WHAT TO DO: Once you reach the line containing "Given: Click the Word document file thumbnail", copy it and every line after it exactly, through the end of the data below.

***** RECORDS FOR THIS EXERCISE *****

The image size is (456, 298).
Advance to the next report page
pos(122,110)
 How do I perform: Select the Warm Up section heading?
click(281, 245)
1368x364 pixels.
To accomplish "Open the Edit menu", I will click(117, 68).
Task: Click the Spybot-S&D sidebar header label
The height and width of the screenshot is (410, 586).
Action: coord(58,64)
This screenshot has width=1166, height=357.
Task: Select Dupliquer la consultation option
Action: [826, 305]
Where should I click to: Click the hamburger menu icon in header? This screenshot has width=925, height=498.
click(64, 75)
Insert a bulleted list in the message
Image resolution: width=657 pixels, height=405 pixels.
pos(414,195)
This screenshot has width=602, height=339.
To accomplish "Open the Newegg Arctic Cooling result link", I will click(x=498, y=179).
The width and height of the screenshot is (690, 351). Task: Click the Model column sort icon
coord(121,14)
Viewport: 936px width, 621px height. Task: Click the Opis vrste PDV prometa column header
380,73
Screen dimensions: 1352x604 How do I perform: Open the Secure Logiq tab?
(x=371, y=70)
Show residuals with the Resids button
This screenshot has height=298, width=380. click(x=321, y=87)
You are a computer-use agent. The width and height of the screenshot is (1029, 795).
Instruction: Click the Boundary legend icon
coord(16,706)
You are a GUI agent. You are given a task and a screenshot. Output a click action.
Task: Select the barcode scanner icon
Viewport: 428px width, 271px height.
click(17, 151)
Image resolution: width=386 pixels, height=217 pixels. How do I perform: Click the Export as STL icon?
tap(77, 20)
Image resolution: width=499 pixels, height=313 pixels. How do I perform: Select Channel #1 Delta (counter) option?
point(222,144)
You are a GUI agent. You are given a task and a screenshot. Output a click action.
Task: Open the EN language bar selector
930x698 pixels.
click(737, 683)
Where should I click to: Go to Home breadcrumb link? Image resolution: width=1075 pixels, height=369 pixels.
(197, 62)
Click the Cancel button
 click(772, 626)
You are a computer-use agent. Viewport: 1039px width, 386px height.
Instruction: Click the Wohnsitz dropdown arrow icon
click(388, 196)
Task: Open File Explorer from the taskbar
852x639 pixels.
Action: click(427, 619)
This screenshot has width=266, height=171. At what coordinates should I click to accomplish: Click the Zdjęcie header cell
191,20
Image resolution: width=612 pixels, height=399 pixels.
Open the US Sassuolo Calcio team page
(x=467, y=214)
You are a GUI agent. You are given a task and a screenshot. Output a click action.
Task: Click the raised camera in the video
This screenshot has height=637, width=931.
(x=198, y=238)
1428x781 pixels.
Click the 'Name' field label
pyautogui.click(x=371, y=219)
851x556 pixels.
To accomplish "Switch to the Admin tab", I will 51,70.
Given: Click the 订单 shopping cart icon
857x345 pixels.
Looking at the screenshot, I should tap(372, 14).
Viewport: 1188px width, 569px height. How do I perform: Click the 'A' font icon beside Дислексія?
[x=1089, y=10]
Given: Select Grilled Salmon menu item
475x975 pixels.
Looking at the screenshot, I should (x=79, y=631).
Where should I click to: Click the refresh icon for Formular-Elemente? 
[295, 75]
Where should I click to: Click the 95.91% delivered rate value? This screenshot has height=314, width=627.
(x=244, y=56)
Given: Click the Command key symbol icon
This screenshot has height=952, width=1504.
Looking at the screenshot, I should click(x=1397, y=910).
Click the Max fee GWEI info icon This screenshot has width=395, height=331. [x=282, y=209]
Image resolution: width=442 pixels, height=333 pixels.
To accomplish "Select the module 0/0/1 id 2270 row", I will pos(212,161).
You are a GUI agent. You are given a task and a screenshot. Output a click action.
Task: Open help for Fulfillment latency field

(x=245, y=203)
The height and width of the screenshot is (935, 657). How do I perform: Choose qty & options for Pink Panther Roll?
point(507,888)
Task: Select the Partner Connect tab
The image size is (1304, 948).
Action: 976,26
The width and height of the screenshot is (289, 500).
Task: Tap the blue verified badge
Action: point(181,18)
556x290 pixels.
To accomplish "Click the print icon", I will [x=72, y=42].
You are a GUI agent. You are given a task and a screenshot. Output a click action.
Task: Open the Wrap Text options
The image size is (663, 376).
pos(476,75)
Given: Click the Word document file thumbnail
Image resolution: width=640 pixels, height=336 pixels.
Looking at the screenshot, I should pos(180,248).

*****

RESULT OF THE TASK:
Given: Click the Word document file thumbnail
Image resolution: width=640 pixels, height=336 pixels.
Looking at the screenshot, I should pos(180,248).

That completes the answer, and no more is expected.